人人都道元贤妃恃宠而骄,脾气一日比一日乖戾。
前儿个在凤仪宫门前,她借著衝撞仪驾的由头重责了太监,又掌摑了嬪妃。
今儿个凤仪宫请安,不过是有位嬪妃隨口失言,元贤妃便当著眾人的面疾言厉色,足足训了半刻。

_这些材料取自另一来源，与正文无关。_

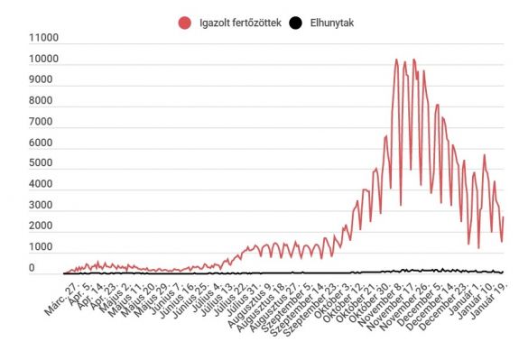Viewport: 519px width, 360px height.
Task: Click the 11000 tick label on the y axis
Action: (42, 39)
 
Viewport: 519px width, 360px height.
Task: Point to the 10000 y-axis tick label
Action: (42, 60)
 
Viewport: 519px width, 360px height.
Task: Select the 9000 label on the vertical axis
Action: (45, 80)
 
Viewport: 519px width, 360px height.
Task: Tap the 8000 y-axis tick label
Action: (45, 101)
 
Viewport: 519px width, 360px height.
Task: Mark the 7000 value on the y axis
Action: (45, 122)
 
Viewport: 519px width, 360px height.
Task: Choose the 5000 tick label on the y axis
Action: (45, 163)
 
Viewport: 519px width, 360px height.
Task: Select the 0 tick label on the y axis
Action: (55, 268)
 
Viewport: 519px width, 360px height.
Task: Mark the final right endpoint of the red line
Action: (504, 217)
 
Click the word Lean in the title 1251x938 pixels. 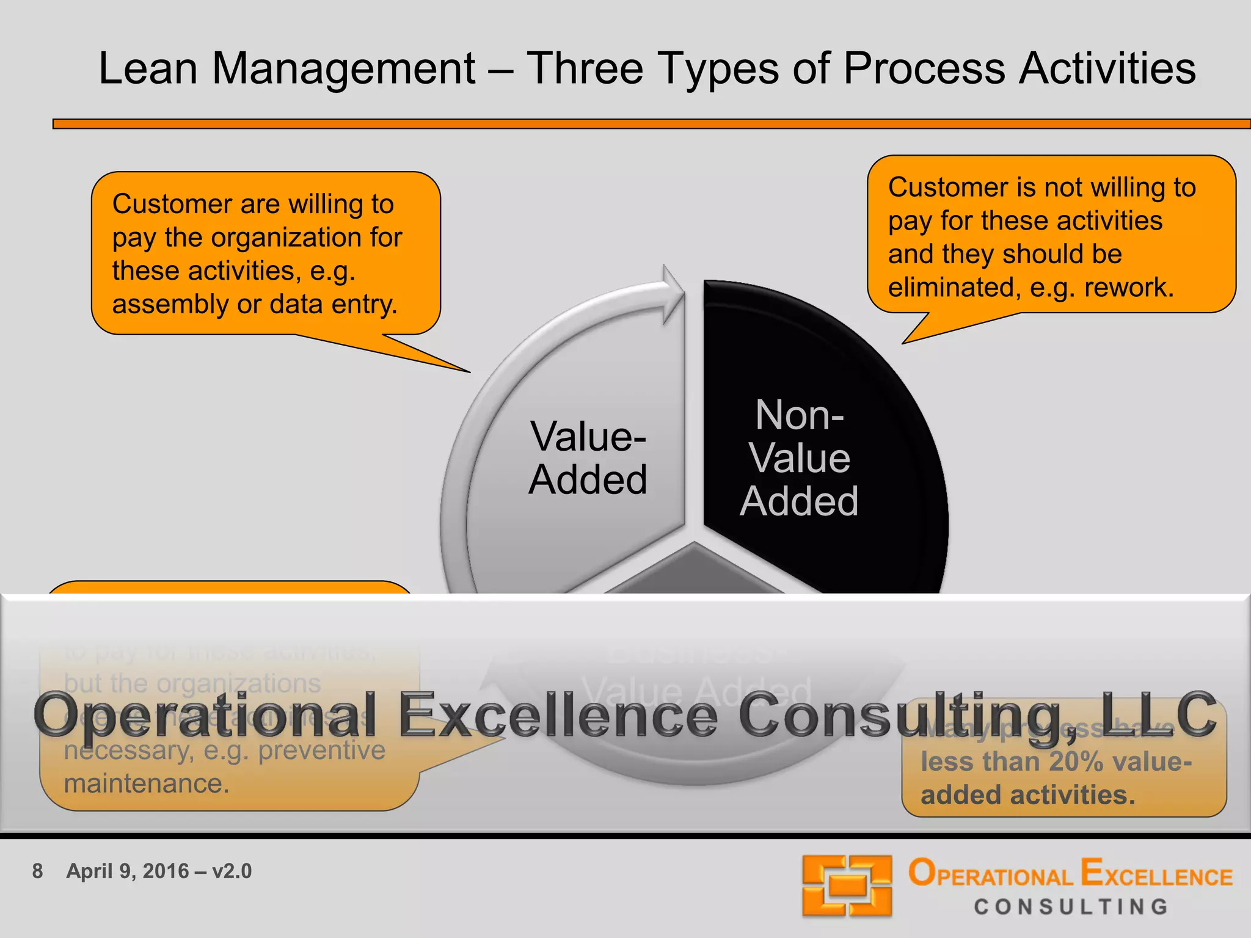pos(148,68)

皇后脸色渐沉,忍了又忍才开口,话里带刺:“元贤妃,你这性子,倒是越发急躁了。”
“本宫还在此处坐著呢,何时轮得到你,在这凤仪宫里指手画脚?”
宋霜寧当即红了眼,也不辩解,扭头便出了凤仪宫。
凤仪宫霎时闹作一团。
嬪妃你一嘴我一嘴的煽风点火:
“娘娘您瞧元贤妃如今行事张扬,眼里哪里还有半分对你的尊重?”
“这般目中无人的做派,分明是仗著圣宠便忘了本分,若娘娘再不加以训诫,往后后宫里,怕是谁都能爬到娘娘您的头上了。”
皇后一口气憋在心里,心里发闷。
她重重一掌拍在桌案上,青瓷茶盏震得哐当作响。
殿內嬪妃瞬间噤声。
“都被本宫闭嘴,有这閒工夫,不如琢磨琢磨討皇上欢心的法子。”
宋霜寧一路红著眼去了勤政殿,李福全见她这般模样,忙不迭地让人將门打开了。
萧晏听到脚步声抬眼,她委屈地泫然欲泣。
“怎么了,怎么哭了?”
宋霜寧默然走近,坐在他腿上,將脸埋在他颈间。
“臣妾做错事了。臣妾来认错。”
“臣妾总是忍不住发火,心里总是躁得很,臣妾也不知怎么了……”
后宫的閒言碎语传得沸沸扬扬,萧晏早有耳闻,不动声色地將那些流言蜚语掐灭在了源头。
他揽著宋霜寧,手掌一下下轻拍她的脊背,带著独有的沉稳。
“太医说了,孕期心绪本就容易浮躁,情绪有起伏再正常不过。”
说著低头蹭了蹭她的发顶,嗓音柔了几分:“你没有做错,不哭,也不用认错。”
萧晏只怪自己无用,也不够谨慎,让这些污言秽语钻了空子,扰得寧寧心烦意乱,情绪这般波动。